Taganga: drogas y sexo pagado
En toda Colombia se escucha que la pequeña aldea de pescadores llamada Taganga ha perdido todo su encanto por el tipo de turismo que recibe, aquél que busca drogas, alcohol y sexo pagado. Muchas de las mujeres venezolanas que llegan a Colombia en estos días para ganar dinero con la prostitución se dirigen, precisamente, a Taganga.
Es un secreto a voces que los extranjeros manejan el mercado de las drogas y la prostitución de la zona. Además de que la mayor demanda proviene de los extranjeros, algunos dicen que los mandamás son de origen israelí, pero ninguna fuente es fidedigna. Según declaró en una entrevista Sandra Vallejos, comandante de policía de Santa Marta, «un señalamiento directo no lo puedo hacer porque me tocaría entrar a judicializarlos. No podemos ocultar la realidad. Hay extranjeros que llegaron a Santa Marta a delinquir y que están instrumentalizando niños, niñas y adolescentes en la venta de estupefacientes y en la prostitución.
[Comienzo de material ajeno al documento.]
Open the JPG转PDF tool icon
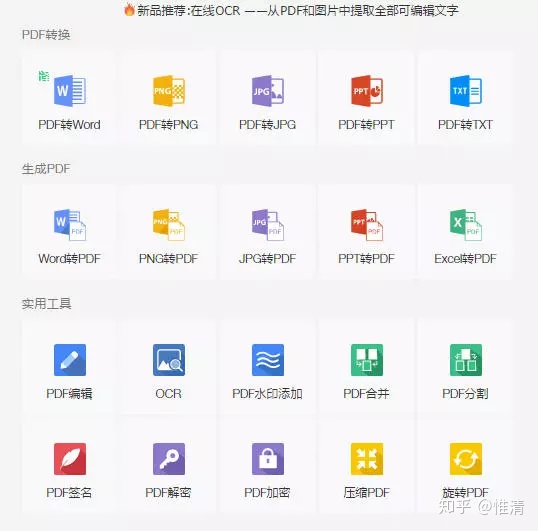Screen dimensions: 538x531 tap(268, 225)
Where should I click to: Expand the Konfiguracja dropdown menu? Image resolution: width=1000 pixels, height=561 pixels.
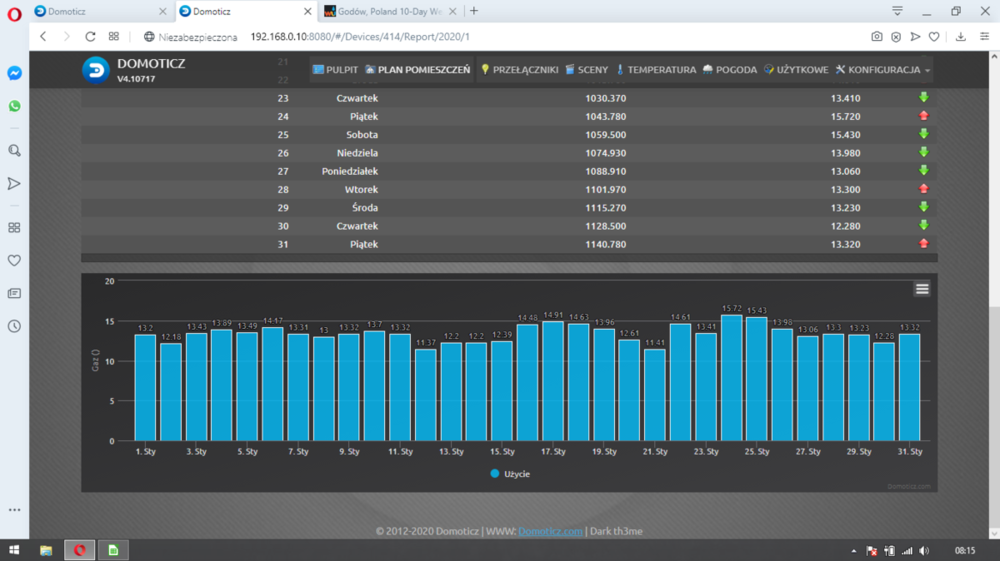(x=883, y=70)
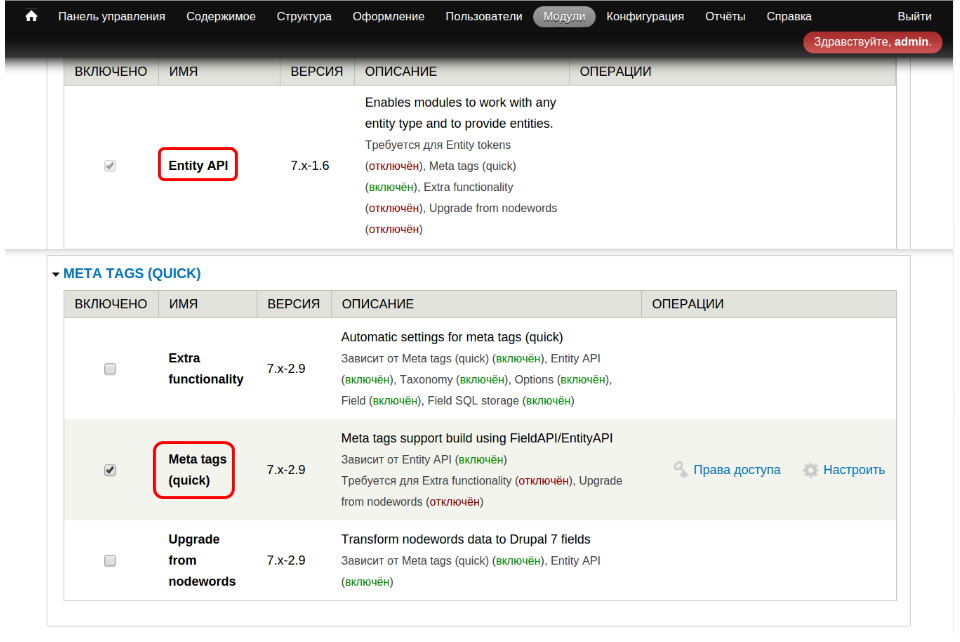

Estamos trabajando en eso».
La crítica fácil
La mayoría de turistas europeos y estadounidenses cae en la crítica fácil cuando visita un país que no es el suyo. Se trata de la comparación que se hace, inconscientemente, con el país de origen y los estándares conocidos. Y, aunque muchas veces no se tiene maldad, este es un craso error, porque viajar no trata de encontrar las siete diferencias y reafirmar lo que uno ya conoce, sino de abrir los ojos y la mente para comprender otros modos de hacer las cosas y cómo la huella de cada uno de nosotros influye en la vida de los demás, tengamos más o menos dinero.